### Provided passage:
The upcoming May elections will probably not be a direct reflection of the August 1998 referendum's outcome, mainly because it only offered voters two options: yes or no. The May elections, in contrast, will offer a number of presidential candidates, thanks to blind ambition and lack of self-control on the part of different oligarchic factions. This will be fatal for them in a political climate where the PRD appears to be the strongest party, and the popular sectors are without any viable alternative.

Need for a lofty debate on the new agendas

Panama will enter the new millennium after going through a complex political situation. In May 1999, the presidential elections. In September, the inauguration of the newly elected leader. And on December 31, fulfillment of the Carter-Torrijos Treaty. All this will signal the formal termination, in the batting of an eye, of a whole set of longstanding agendas: the national one, the democratic one and the military one. The grassroots sectors have the right to make tactical proposals for the reworking of each of these agendas in a manner that befits the 21st century, once they reach unity about the forms of expression and areas for their own participation that they themselves should develop.

The multiple failed attempts at reaching national consensus over the past several years, combined with the emerging panorama, create a dilemma for the popular organizations. How do they respond to the new events without losing either their capacity to mobilize or the participatory spaces they've already won? And how best can they hold on to the ability to work as a united front as they did in MONADESO?
The old national agenda is being rendered obsolete by Panama's recovery of undisputed sovereignty over its entire territory. The democratic agenda seems to be mysteriously vanishing amid the possibility of electorally altering who holds power and the consolidation of institutions like the Electoral Court, the People's Defender and the Regulatory Entity. These institutions are indirectly adjusting Panama's Liberal-based democracy to the historic objective of assuring forms of state and private control over the population. The military agenda is also slowly dissolving with the staged withdrawal of US troops and the adjustments this implies for official control over the population. These are being made through the tacit and strategic reforms of the state promoted by political and economic sectors looking to extend their influence over judicial and security institutions beyond the term in office of their party.

The issues that will be coming up over the course of 1999 will require wide and serious debate about what is occurring now and what will take place in the coming years. The present situation demands not only joint patriotic agreements among the presidential candidates, but also a very careful selection of those candidates—both male and female—to assure that they are the most committed and tuned into the nation's future.

The electoral panorama

This is not what is happening in today's electoral scene. It is the stage for blindly and parochially promoting all sorts of tiny and strictly social issues of Christian Democracy's platform, or for parading the more attractive indicators of the PRD's neoliberal policies. But one and all are sidestepping the canal theme.

### Information shown:
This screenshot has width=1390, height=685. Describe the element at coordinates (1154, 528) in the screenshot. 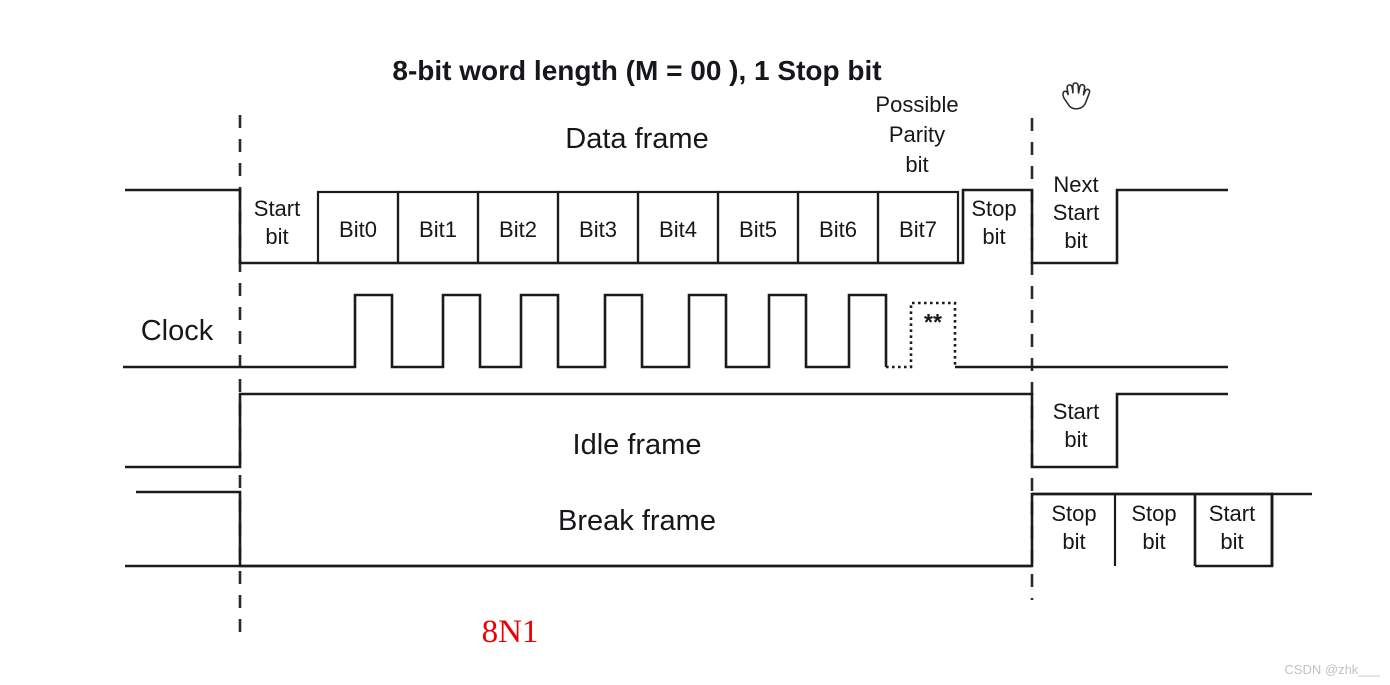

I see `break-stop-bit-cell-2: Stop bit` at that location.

### Assigned task 1:
List the institutions that the passage on Panama's 1999 elections names as being consolidated.
### Assigned task 2:
Write a continuation of the passage on Panama's 1999 elections, picking up after its final sentence.

### Answer area 1:
- Electoral Court
- People's Defender
- Regulatory Entity

### Answer area 2:
The candidate with the best chance of winning is Martín Torrijos, son of General Omar Torrijos and winner, by a wide margin, of the PRD's internal primary elections. His candidacy came about as an effort to maintain party cohesion.

There are doubts about his political personality in the context he will be required to move in, particularly since he will be representing a party that, programmatically speaking, is not the same one his father founded two decades ago. Torrijos' vacillations between uncertainty and necessity express the contradiction between his father's political legacy and his own personal formation—which, not so incidentally, includes completing high school and university studies in the United States. He was also the administrative head of the McDonald's Corporation in Chicago between 1988 and 1992. How will he react when, due to various circumstances, national interests will come into conflict with US interests in the 21st century?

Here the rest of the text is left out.